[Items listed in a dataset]
== == ==
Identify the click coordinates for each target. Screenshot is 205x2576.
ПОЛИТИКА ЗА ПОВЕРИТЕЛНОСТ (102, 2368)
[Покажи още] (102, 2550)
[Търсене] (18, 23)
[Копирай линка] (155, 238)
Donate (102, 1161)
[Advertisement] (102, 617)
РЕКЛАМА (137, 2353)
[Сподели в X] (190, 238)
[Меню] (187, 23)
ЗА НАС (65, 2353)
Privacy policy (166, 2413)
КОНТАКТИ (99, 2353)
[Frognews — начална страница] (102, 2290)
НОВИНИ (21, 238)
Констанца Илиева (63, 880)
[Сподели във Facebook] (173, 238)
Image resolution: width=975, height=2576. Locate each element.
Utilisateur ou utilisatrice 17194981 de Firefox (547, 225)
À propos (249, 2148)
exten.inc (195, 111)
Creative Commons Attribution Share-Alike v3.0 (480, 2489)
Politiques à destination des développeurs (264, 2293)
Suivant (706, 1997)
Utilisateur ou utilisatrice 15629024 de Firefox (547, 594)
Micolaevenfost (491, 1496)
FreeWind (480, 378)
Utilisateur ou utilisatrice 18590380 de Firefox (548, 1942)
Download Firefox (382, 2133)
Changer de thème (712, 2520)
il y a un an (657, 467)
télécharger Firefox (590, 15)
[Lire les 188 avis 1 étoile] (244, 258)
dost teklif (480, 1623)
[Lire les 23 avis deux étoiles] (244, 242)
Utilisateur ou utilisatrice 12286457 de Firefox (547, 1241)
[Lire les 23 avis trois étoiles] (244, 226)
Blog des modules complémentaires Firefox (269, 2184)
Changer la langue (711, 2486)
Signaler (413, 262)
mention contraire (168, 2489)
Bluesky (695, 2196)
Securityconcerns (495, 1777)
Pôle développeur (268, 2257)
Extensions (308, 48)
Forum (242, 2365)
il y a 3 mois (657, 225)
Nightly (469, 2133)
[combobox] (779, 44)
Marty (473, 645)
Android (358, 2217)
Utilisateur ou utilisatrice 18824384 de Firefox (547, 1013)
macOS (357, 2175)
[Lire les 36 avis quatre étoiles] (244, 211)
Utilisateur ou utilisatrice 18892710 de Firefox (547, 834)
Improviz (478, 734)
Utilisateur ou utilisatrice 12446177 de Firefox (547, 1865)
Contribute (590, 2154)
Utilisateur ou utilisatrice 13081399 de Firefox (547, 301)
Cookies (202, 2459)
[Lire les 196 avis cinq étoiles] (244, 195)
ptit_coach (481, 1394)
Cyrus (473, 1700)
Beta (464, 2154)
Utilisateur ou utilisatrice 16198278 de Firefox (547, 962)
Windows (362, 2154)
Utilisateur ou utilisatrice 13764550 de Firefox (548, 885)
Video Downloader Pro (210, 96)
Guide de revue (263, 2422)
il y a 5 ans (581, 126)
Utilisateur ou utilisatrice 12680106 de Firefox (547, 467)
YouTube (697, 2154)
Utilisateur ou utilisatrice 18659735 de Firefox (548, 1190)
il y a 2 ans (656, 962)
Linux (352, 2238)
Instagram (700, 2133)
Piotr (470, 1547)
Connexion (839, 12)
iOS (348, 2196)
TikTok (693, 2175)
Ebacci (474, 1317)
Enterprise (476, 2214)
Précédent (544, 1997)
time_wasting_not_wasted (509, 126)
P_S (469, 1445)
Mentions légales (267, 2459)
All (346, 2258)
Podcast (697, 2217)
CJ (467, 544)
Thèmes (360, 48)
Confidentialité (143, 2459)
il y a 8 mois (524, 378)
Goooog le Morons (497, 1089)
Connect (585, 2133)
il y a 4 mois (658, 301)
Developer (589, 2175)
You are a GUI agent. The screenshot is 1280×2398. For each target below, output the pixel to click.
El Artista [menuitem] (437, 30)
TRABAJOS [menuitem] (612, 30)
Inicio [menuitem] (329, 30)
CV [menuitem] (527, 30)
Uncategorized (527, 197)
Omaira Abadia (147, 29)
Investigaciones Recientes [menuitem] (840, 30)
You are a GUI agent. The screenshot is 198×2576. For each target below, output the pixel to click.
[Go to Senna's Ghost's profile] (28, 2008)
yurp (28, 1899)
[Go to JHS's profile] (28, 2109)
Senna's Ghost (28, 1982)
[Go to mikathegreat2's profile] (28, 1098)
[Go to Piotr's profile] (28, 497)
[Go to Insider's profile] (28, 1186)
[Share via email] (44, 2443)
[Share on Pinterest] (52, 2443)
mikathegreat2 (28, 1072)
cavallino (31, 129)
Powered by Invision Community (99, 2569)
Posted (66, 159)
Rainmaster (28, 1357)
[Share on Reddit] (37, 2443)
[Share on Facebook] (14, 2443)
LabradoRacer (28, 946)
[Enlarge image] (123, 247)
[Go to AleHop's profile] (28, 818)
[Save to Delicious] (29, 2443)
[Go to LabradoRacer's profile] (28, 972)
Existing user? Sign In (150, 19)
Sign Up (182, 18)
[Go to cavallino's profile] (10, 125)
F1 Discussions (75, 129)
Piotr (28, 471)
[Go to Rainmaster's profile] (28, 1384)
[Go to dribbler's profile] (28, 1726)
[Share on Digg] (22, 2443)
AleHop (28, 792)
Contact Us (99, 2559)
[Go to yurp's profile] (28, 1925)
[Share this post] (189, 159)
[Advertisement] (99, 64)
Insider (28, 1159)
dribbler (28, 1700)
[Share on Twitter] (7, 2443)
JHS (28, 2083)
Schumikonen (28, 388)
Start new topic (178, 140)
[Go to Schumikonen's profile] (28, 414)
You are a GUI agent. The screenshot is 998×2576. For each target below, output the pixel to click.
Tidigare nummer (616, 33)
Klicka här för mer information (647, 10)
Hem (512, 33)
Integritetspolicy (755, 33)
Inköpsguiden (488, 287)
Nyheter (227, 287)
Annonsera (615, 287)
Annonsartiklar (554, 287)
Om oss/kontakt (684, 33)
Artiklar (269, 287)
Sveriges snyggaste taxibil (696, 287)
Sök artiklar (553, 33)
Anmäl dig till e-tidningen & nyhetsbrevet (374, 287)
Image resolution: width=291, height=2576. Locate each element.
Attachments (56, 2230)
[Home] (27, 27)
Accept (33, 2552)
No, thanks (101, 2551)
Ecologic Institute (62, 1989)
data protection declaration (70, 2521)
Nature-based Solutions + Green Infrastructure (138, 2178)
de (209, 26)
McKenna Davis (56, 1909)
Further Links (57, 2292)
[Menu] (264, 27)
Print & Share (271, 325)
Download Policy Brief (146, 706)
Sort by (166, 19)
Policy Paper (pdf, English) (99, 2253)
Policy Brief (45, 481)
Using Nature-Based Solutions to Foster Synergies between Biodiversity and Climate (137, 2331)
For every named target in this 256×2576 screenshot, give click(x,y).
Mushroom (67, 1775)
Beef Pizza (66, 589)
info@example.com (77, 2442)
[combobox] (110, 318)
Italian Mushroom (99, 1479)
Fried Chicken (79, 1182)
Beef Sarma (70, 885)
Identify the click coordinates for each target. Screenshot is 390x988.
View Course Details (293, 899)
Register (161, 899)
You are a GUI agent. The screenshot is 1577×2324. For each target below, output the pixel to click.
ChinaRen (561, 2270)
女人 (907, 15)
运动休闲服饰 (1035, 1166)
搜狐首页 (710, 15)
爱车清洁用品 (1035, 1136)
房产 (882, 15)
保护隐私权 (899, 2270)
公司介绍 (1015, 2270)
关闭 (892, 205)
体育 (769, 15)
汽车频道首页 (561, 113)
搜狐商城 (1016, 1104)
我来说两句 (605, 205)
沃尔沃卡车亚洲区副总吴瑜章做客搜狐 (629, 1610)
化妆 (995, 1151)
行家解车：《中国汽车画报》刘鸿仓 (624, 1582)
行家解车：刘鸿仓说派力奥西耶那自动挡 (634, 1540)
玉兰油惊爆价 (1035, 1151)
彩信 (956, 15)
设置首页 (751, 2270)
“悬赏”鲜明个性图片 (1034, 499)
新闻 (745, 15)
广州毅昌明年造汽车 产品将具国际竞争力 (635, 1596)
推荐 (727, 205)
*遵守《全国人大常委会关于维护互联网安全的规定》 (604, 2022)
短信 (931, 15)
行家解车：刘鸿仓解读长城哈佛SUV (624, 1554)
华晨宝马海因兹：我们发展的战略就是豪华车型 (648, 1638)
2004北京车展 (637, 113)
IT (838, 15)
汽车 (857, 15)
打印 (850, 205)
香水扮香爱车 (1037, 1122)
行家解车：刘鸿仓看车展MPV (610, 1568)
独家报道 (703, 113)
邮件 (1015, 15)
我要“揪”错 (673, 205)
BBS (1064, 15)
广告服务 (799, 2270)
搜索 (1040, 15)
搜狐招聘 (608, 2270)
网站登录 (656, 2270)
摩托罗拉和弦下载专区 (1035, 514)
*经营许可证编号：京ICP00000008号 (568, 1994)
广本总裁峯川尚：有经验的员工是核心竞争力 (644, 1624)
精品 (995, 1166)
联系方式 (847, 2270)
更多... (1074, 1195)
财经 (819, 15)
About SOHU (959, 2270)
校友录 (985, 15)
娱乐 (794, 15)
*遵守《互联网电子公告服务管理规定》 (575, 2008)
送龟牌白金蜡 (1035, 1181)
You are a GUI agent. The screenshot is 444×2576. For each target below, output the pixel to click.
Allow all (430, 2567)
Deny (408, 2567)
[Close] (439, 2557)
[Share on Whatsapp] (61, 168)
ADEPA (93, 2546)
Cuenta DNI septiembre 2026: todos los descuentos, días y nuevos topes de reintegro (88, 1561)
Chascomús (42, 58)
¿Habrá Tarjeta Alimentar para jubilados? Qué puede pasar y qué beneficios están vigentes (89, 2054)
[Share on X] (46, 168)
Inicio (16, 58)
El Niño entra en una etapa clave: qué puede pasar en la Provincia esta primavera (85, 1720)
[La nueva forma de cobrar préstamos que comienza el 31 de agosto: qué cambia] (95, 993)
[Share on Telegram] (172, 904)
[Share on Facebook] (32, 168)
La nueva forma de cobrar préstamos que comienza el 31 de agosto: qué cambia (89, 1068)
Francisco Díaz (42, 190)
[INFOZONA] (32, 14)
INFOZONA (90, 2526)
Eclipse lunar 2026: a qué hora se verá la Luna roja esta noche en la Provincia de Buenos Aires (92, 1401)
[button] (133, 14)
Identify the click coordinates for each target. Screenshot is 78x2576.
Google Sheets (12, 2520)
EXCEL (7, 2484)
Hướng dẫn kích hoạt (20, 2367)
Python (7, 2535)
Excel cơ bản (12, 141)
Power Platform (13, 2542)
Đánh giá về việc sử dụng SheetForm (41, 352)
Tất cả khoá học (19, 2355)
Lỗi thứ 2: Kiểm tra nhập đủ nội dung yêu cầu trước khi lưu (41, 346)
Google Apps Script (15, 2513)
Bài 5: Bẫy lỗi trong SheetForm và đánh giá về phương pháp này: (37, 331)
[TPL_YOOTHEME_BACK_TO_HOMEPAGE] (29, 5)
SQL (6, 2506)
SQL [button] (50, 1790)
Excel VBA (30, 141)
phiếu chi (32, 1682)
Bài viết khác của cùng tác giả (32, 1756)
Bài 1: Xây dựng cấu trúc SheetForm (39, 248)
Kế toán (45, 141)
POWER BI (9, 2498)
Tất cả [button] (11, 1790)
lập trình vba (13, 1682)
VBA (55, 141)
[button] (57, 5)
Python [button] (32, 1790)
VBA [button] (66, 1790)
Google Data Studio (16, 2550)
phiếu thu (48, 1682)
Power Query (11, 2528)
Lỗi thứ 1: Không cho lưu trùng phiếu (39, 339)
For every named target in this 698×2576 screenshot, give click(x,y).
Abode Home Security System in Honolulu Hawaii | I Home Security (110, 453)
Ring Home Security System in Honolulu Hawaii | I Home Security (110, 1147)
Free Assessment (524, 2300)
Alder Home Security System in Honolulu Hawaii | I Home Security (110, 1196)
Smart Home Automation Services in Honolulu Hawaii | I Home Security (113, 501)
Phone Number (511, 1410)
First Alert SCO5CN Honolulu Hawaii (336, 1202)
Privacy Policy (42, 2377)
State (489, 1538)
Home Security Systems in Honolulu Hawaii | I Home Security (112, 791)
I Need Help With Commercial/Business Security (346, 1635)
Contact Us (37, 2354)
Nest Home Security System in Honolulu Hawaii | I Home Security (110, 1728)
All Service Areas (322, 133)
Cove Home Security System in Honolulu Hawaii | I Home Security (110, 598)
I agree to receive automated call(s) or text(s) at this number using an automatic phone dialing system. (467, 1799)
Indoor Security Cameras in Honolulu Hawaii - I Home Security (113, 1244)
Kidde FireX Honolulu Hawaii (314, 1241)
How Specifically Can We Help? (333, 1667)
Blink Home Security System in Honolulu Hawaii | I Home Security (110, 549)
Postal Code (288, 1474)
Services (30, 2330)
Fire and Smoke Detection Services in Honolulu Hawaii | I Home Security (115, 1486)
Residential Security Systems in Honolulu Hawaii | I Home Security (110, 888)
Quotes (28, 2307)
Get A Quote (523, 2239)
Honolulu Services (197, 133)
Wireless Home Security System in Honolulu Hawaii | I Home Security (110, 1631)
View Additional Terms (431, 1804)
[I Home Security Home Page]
== == ==
In the entries above, find lines with "Provincia" and copy each.

> Written response
El Niño entra en una etapa clave: qué puede pasar en la Provincia esta primavera (85, 1720)
Eclipse lunar 2026: a qué hora se verá la Luna roja esta noche en la Provincia de Buenos Aires (92, 1401)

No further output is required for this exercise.